STATED EXERCISE — Quote every line of the listing below verbatim, leaving out the pictures.

RECORDED INFORMATION —
================================

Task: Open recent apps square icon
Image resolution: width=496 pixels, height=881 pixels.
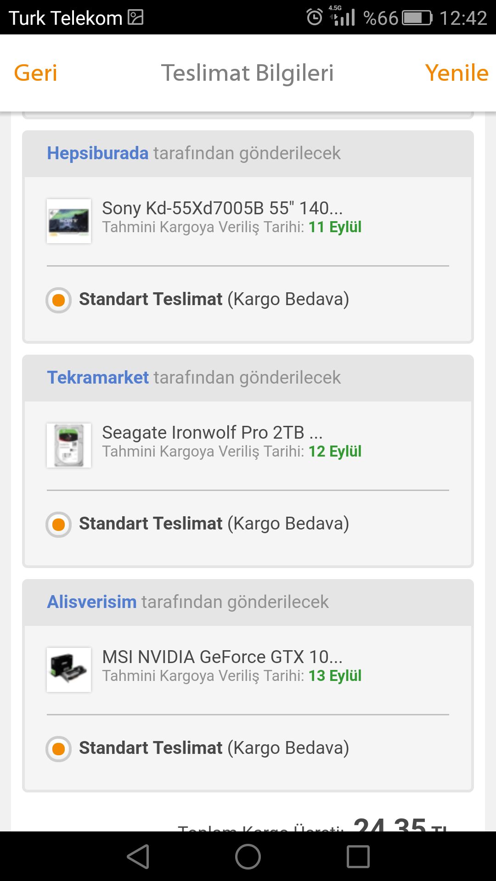Action: 358,856
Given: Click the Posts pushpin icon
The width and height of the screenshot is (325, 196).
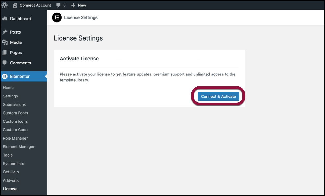Looking at the screenshot, I should (5, 32).
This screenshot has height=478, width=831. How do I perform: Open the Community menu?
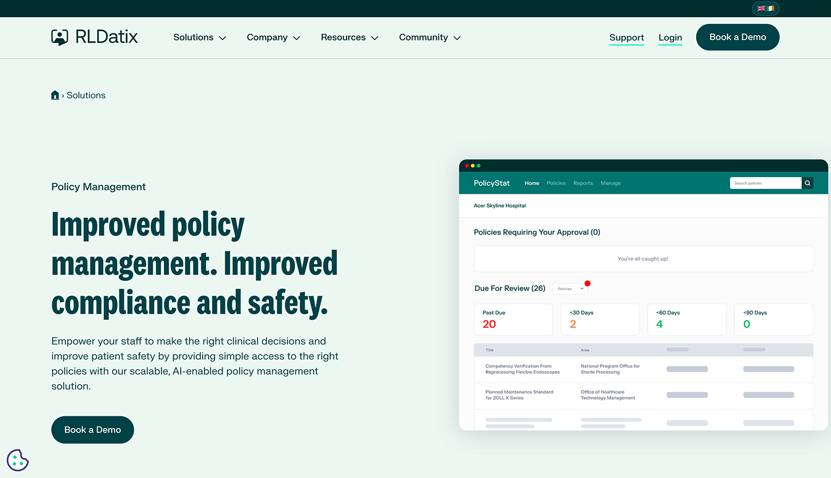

================================

SOLVED PROBLEM —
Task: Open recent apps square icon
Image resolution: width=496 pixels, height=881 pixels.
Action: 358,856
Given: Click the Posts pushpin icon
The width and height of the screenshot is (325, 196).
Looking at the screenshot, I should (5, 32).
This screenshot has height=478, width=831. How do I perform: Open the Community menu?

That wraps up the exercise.